Across the whole listing, how many lines hold the word "agent"? Reply with the number by itself.
___ SUPPLIED DATA ___
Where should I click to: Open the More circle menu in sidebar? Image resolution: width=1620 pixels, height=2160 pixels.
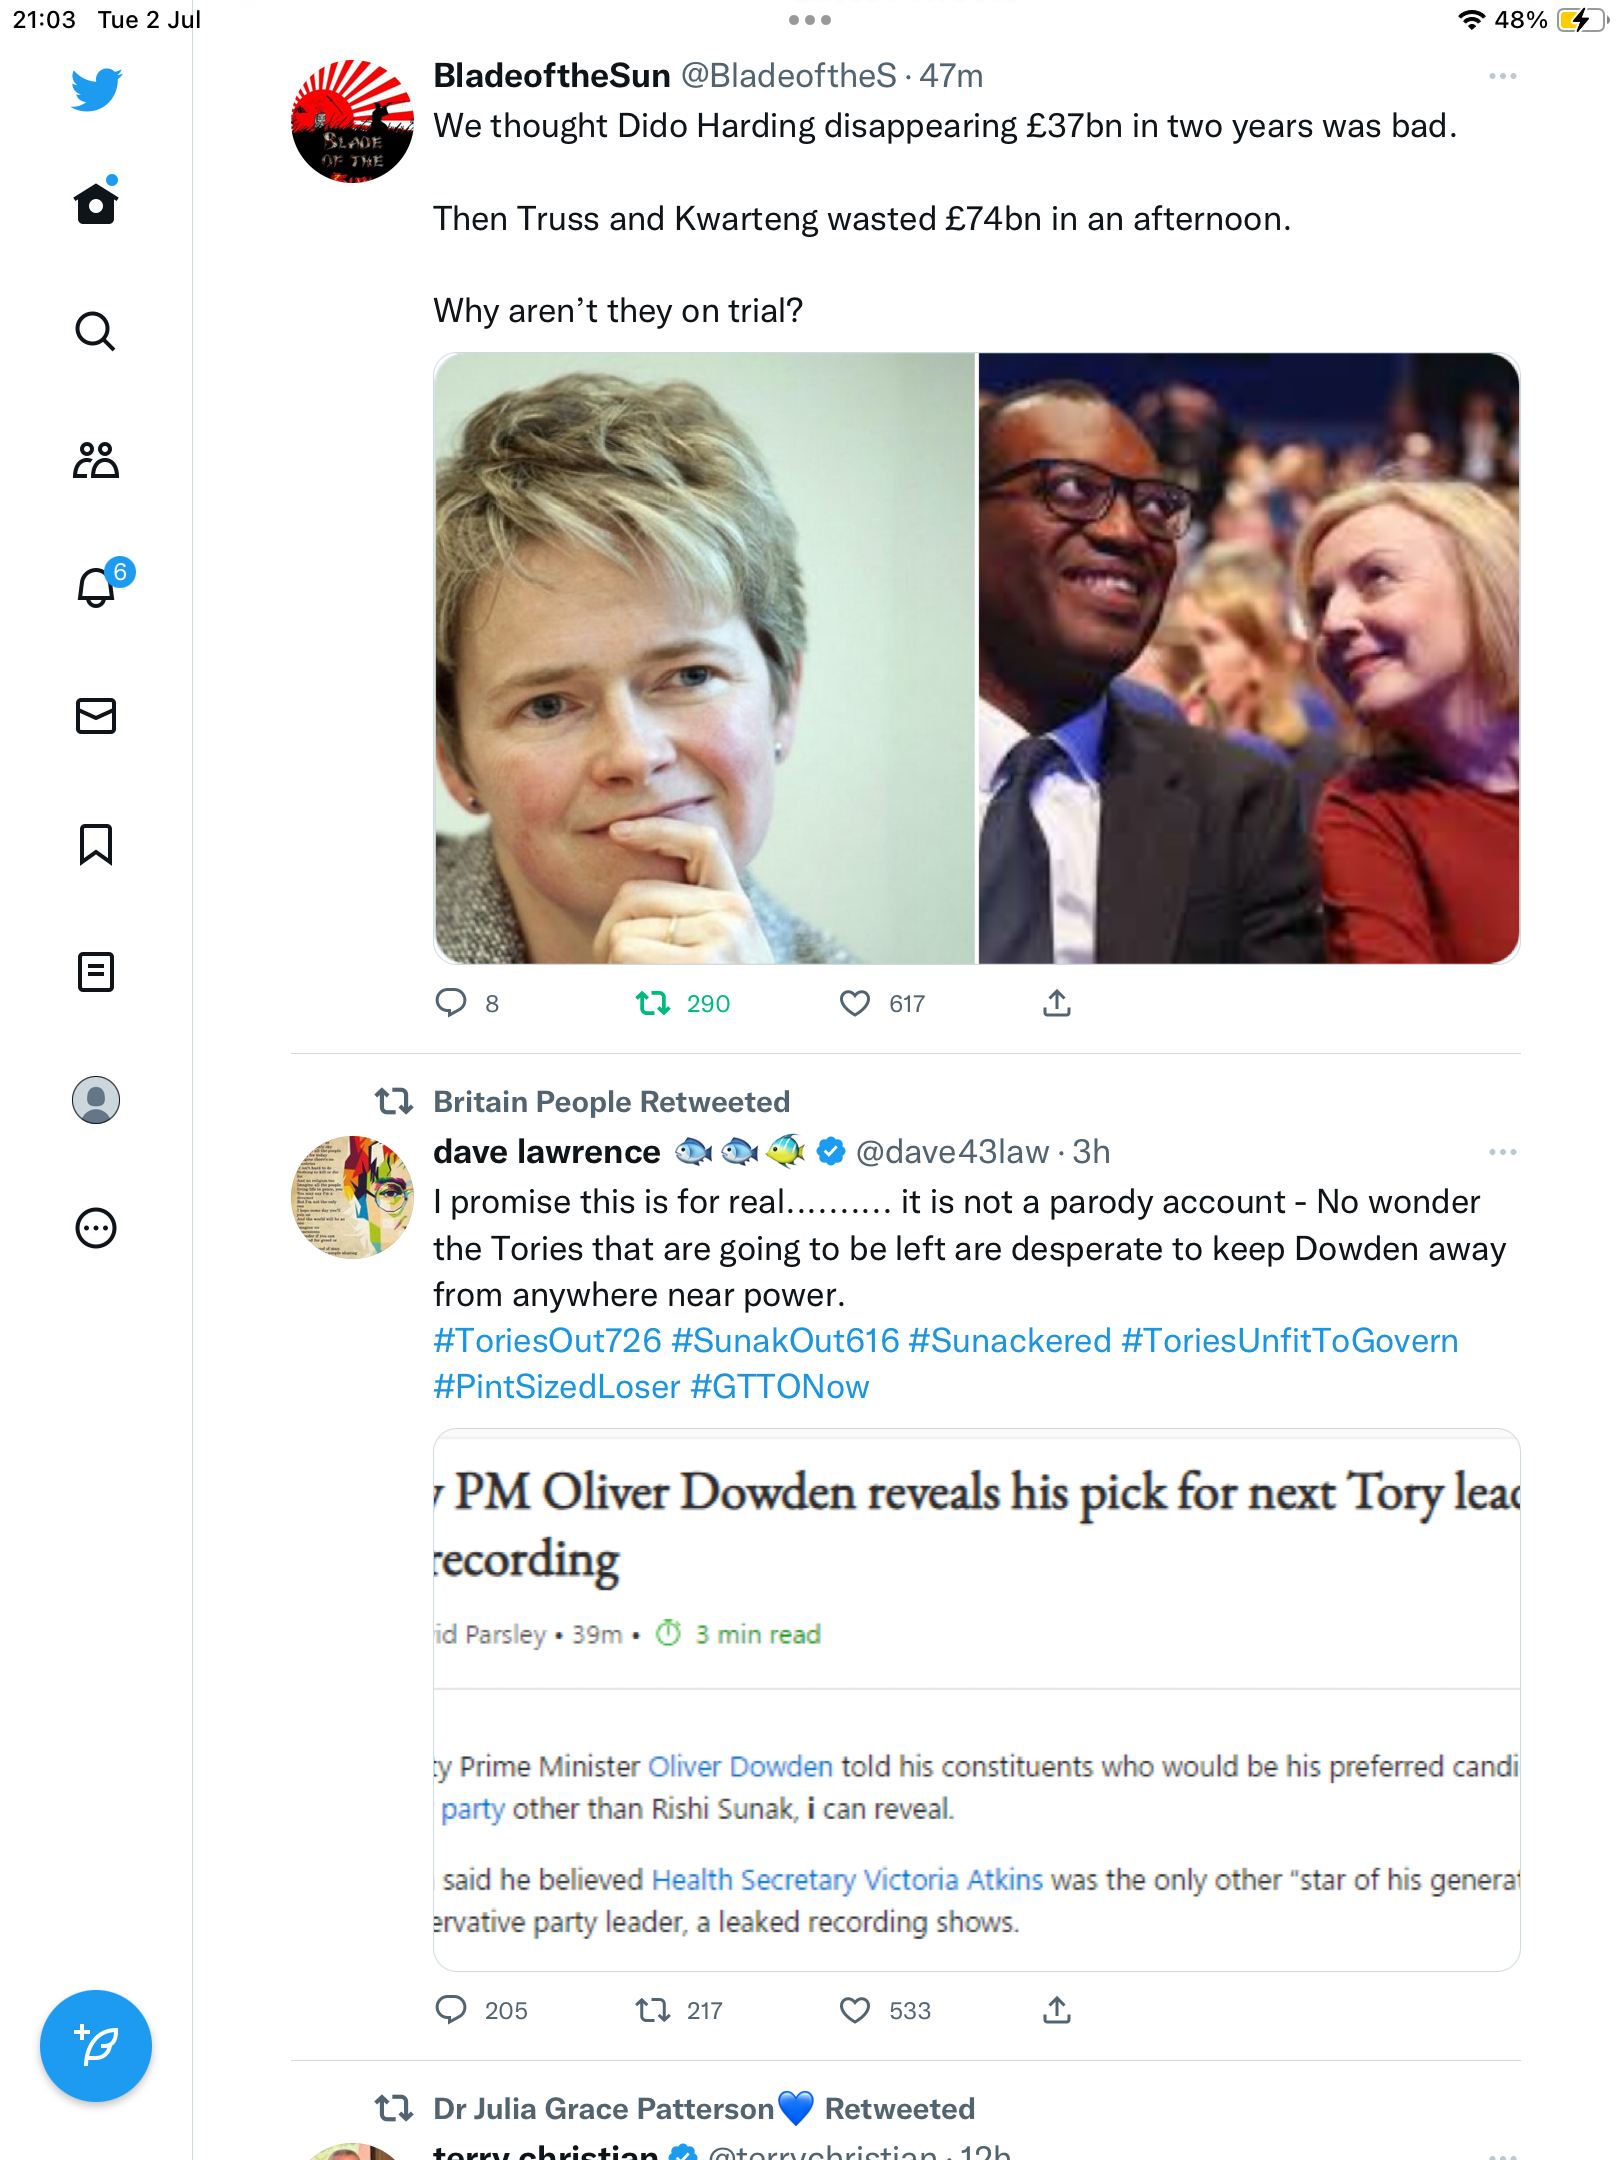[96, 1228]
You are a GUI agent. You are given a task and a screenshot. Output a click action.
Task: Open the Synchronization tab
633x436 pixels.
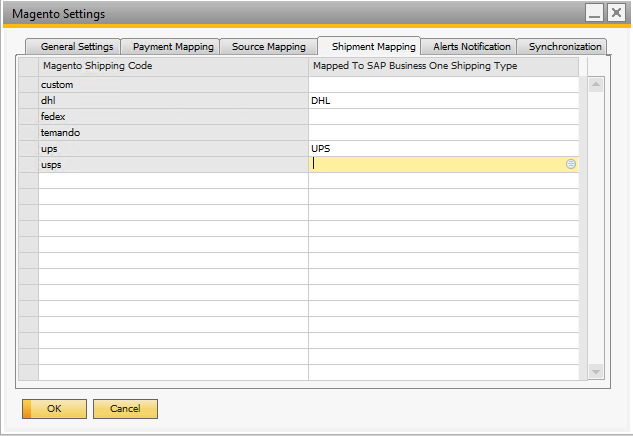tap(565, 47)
___
___ SUPPLIED DATA ___
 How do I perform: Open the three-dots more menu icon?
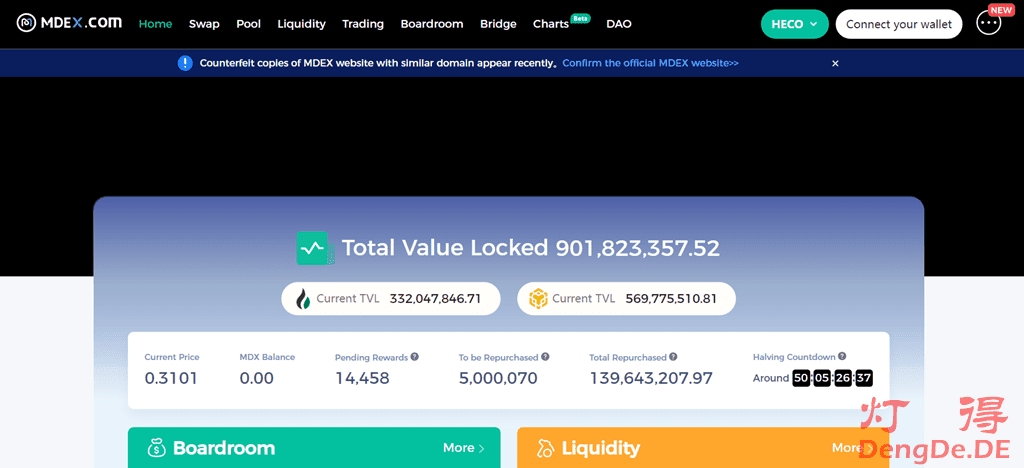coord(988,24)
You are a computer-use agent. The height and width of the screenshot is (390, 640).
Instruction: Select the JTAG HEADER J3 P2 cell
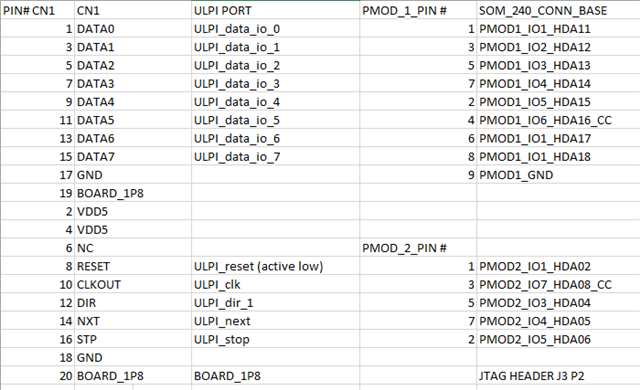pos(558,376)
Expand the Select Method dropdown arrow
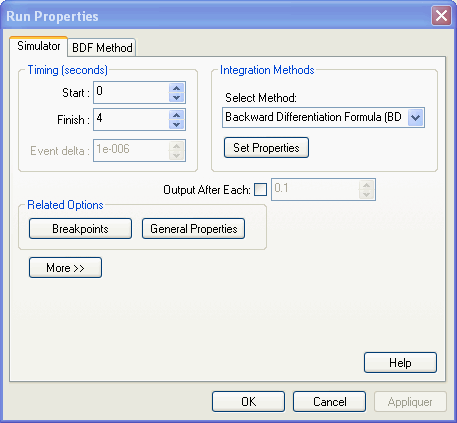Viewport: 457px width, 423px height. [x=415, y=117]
___
___ SUPPLIED DATA ___
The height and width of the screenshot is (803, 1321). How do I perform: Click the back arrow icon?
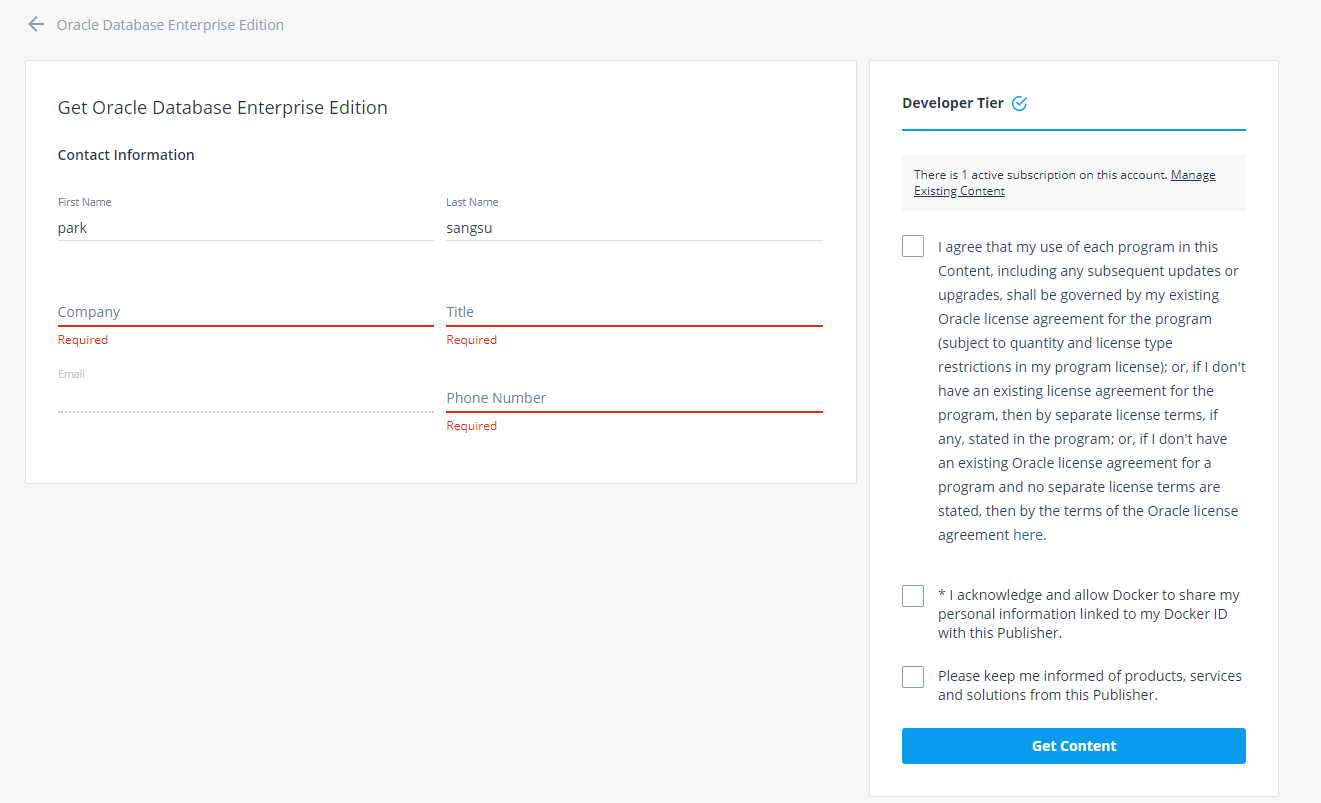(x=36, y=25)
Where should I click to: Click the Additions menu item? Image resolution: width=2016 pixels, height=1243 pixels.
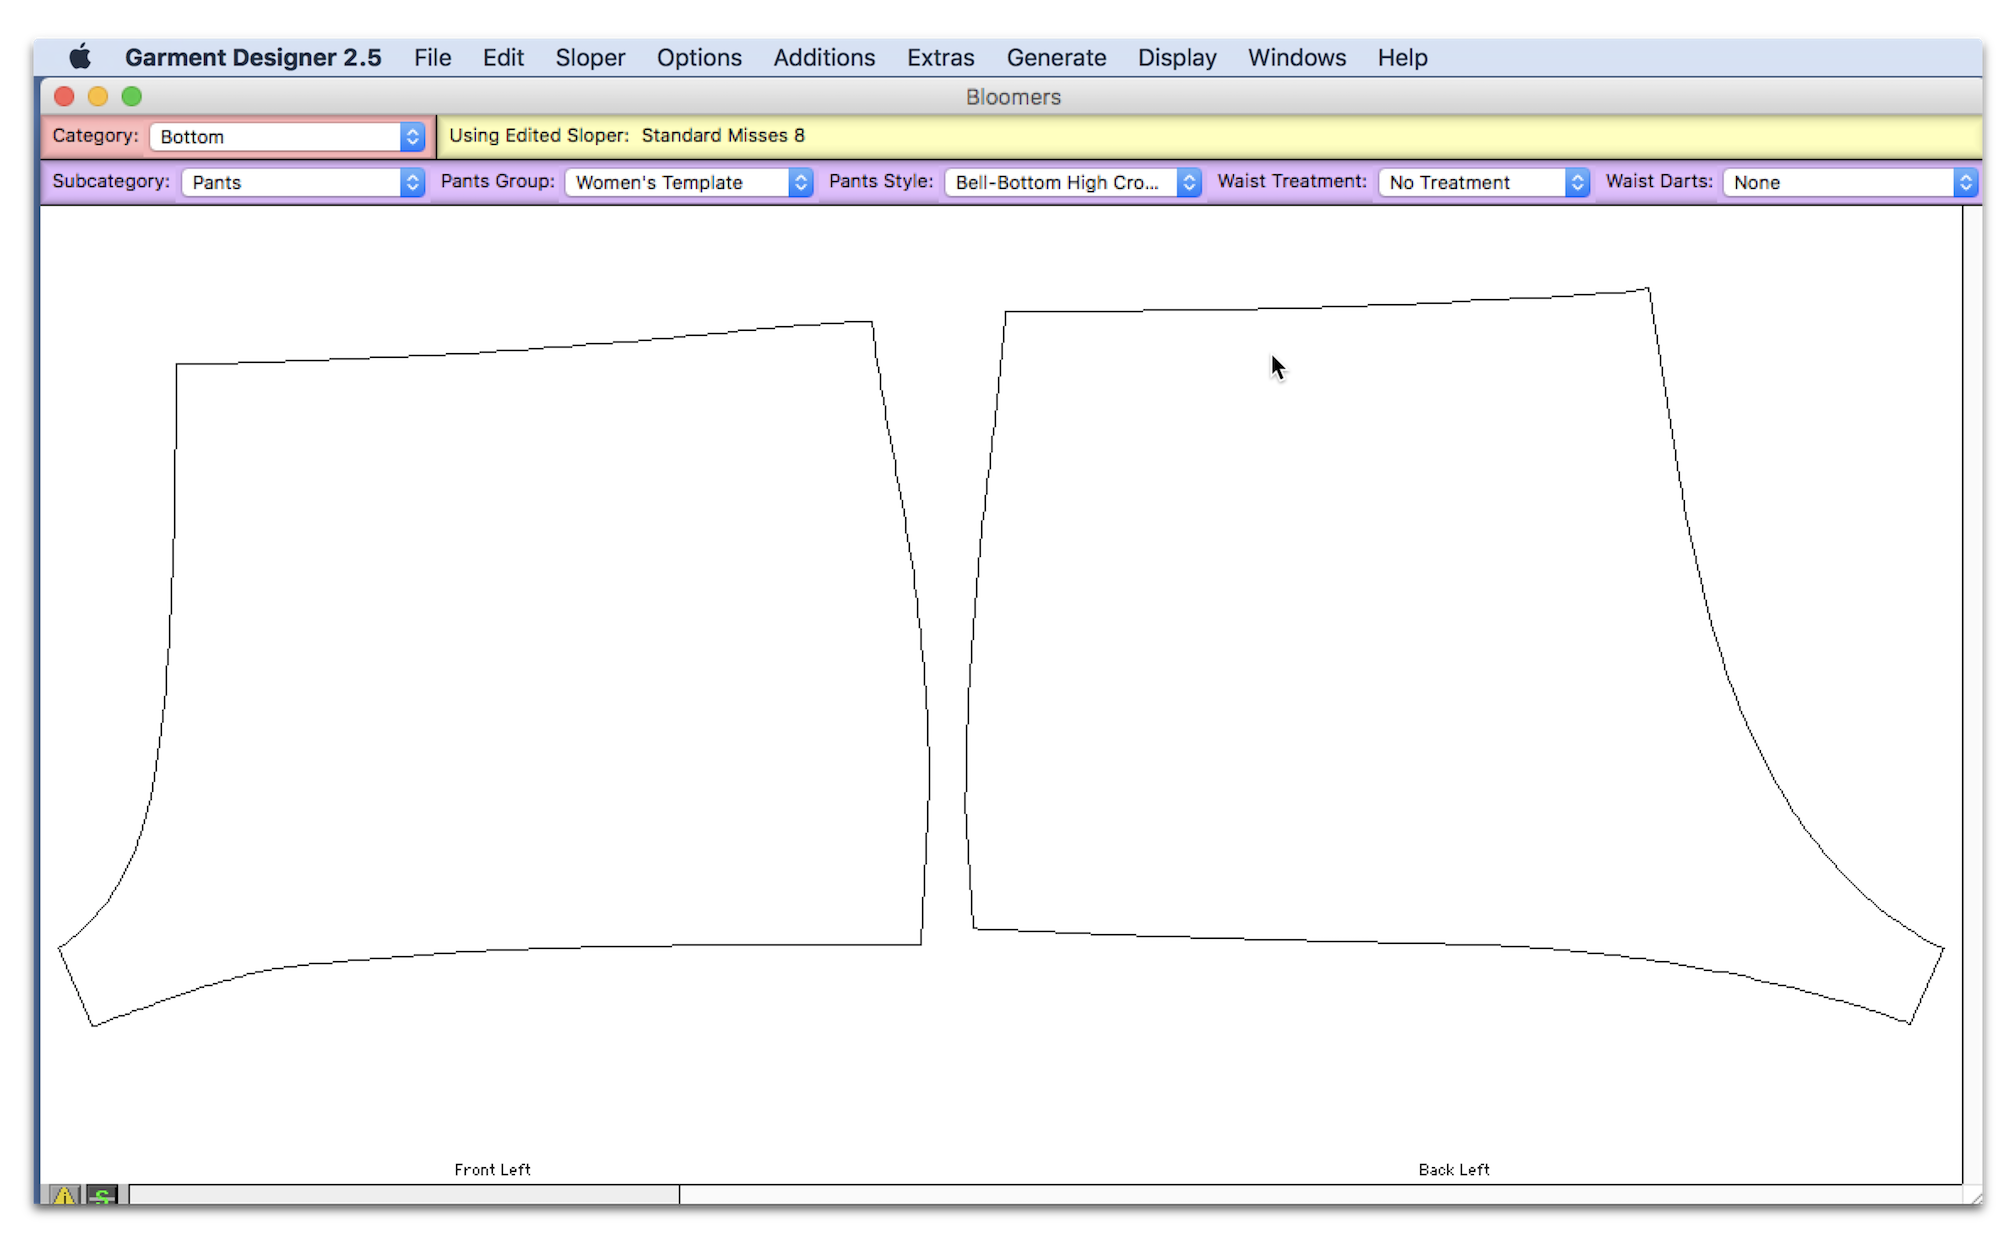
___
ANSWER SECTION: 2